Scientists Engineer E. Coli to Detect Mercury

IO_AdminUncategorized13 hours ago9 Views

Quick Summary

  • Researchers from Imperial College London and Zhejiang University have developed self-powered bioelectronic sensors using genetically engineered E.coli bacteria.
  • These biosensors integrate synthetic biology and bioelectrochemistry to detect chemical signals and convert them into electrical outputs compatible with low-cost electronics.
  • Traditional enzymatic biosensors face limitations such as fragility, high costs, or slow response times, while whole-cell bacterial sensors overcome these challenges by being self-sustaining in contaminated environments.
  • The team created two types of sensors: one detecting arabinose (a plant sugar), the other mercury ions in water – a critical application for water safety evaluation. The mercury sensor amplified signals to respond even to trace quantities below the WHO’s safety limits within three hours.
  • They demonstrated logic gate mechanisms within the bacteria, enabling specific responses based on multiple simultaneous conditions (an “AND” gate).

Indian Opinion Analysis

This development underscores global advancements in biotechnology that can potentially address critical environmental and health concerns efficiently.
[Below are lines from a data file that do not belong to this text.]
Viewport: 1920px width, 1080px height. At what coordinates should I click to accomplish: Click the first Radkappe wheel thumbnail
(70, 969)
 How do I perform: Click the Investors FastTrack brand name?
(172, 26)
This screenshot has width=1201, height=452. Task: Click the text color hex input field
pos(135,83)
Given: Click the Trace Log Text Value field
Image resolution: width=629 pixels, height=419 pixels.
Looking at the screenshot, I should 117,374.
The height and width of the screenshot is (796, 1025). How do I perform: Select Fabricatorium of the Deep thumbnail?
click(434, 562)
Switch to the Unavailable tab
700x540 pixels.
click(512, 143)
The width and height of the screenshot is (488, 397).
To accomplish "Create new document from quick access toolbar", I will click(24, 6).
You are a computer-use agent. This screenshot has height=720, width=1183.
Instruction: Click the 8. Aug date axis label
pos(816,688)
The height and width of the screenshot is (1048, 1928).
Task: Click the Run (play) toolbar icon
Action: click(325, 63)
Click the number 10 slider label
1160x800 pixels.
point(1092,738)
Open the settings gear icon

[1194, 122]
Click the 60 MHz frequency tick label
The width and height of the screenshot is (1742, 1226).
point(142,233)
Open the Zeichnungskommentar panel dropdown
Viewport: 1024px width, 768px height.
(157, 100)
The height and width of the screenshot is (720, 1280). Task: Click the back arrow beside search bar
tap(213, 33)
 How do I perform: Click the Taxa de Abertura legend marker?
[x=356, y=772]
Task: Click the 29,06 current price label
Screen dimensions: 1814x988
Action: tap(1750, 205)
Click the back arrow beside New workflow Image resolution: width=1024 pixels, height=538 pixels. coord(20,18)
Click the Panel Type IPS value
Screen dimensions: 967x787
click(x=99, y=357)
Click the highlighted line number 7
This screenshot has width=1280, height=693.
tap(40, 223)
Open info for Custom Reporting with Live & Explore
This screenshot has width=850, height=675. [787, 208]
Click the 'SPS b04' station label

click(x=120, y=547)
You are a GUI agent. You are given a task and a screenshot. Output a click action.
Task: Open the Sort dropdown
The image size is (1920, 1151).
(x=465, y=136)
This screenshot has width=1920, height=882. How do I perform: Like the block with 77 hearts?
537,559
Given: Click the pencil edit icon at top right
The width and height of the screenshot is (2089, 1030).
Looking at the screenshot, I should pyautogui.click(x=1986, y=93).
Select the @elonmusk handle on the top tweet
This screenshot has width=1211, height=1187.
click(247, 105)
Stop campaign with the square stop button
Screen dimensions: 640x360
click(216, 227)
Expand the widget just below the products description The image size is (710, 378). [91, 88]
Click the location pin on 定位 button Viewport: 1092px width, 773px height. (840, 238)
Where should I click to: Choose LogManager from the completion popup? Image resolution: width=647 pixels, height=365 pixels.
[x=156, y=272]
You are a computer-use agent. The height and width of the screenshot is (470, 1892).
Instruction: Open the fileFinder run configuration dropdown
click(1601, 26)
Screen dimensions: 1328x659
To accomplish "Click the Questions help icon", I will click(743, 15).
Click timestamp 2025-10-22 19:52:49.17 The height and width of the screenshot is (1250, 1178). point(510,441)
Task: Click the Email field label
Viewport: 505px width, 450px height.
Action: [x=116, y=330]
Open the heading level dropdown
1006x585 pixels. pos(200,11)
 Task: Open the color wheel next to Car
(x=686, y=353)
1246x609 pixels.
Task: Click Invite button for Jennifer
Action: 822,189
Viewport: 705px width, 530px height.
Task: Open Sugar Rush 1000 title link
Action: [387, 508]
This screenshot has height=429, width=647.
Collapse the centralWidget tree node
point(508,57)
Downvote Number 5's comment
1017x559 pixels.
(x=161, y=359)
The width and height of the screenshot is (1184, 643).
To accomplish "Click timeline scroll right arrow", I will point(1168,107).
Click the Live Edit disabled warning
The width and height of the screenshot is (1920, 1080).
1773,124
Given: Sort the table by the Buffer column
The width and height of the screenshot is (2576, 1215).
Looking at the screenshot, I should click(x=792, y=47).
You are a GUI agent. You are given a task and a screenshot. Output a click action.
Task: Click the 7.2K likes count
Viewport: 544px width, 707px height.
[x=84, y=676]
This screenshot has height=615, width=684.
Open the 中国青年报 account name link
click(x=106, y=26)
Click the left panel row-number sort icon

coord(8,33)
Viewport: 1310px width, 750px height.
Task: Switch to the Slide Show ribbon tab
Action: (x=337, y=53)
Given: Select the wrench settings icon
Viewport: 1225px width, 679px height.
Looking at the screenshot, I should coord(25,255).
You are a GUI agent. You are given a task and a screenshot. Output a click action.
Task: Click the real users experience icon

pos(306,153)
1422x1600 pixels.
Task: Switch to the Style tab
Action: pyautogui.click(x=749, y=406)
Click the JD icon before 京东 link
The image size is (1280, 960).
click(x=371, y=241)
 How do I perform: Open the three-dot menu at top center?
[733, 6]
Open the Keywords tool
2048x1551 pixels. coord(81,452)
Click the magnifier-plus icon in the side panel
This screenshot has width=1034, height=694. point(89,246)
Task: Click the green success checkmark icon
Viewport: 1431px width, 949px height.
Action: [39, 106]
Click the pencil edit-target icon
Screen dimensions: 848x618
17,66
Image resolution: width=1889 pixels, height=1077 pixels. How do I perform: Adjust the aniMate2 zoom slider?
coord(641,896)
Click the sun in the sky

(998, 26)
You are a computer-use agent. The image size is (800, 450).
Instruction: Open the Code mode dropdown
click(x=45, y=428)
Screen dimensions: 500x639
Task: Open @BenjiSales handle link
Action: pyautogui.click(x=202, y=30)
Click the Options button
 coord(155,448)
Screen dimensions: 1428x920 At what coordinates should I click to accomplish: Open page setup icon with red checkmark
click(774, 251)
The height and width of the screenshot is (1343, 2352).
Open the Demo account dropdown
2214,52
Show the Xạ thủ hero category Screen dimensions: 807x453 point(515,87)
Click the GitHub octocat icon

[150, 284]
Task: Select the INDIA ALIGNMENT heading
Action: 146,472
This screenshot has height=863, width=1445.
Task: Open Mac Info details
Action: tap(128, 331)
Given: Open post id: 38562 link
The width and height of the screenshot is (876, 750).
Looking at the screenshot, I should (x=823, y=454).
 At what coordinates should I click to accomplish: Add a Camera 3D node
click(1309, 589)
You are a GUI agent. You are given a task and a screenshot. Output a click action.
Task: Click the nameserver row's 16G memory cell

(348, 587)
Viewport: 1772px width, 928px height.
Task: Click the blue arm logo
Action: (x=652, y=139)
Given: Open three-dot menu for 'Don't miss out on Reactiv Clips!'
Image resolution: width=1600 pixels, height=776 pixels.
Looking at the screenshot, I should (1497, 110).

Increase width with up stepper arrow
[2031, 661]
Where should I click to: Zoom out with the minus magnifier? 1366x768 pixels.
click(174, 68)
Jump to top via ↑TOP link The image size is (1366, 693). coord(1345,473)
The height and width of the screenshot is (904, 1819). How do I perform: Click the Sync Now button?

For India, where industrial pollution often leads to water contamination issues like mercury poisoning, such innovations could pave the way for cost-effective monitoring systems tailored to ensure compliance with safety thresholds set by regulators like BIS or WHO standards.

Given India’s focus on harnessing emerging technologies under initiatives like “Digital India,” integration of living bacterial biosensors into routine testing infrastructure could reduce resource dependence and provide scalable solutions for rural or underserved areas where traditional methods remain costly or impractical.

Such research also exemplifies international collaborations driving innovation across fields-crucial lessons for Indian academia seeking global partnerships in transformative projects combining synthetic biology with electronics.